# Sticky  Tutorial: How to put pictures into your posts



## chopper

I would like to offer our users and guests this "how to" about posting photos to forums such as this. You can also use these same services to share photos with family and friends via email once you have the "URL" (full web address) of your hosted photo.

There are many free image hosting services out there. I have listed some of the largest and most popular sites below.

Photobucket will be used for this tutorial as this is perhaps the most popular site for free image hosting but here are some others if you want to check them out.

1. Photobucket: http://photobucket.com/
2. ImageShack: http://imageshack.us/
3. FreeImageHosting: http://www.freeimagehosting.net/
4. imgPlace: http://www.imgplace.com/
5. AllYouCanUpload: http://allyoucanupload.webshots.com/
6. ImageVenue: http://www.imagevenue.com/
7. TinyPic: http://tinypic.com/

*Step 1:* Open a free image hosting account and start uploading the images you want to show in your posts. These images should be saved on your computer somewhere.

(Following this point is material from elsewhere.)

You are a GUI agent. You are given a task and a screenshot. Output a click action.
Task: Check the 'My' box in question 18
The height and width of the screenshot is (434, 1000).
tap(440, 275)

*Step 2:* After uploading your photos, you can place them into a special folder if you want. This is really only for organizational purposes. You don't have to create folders if you don't want. You will of course, want to click the "save" button so your photos are saved.










*Step 3:* Grab the full URL that the free hosting service provides to you. This URL can be copied and pasted into a message board post or even pasted right into an email for your friends and family to see.










*Step 4:* Insert the image into your post. Click the "image" button and simply paste the link you copied above into the URL box and your photo will appear in the post.










*Step 5: *Simply paste the URL you copied from Photobucket into this box and click "ok".










You are all done! After adding the full URL to your photo and after clicking the "OK" button above, your image will now show up in your post for everyone to see.


----------



## AudreyCastle

Thanks for the information. I was searching for something like this on how to upload pictures.


----------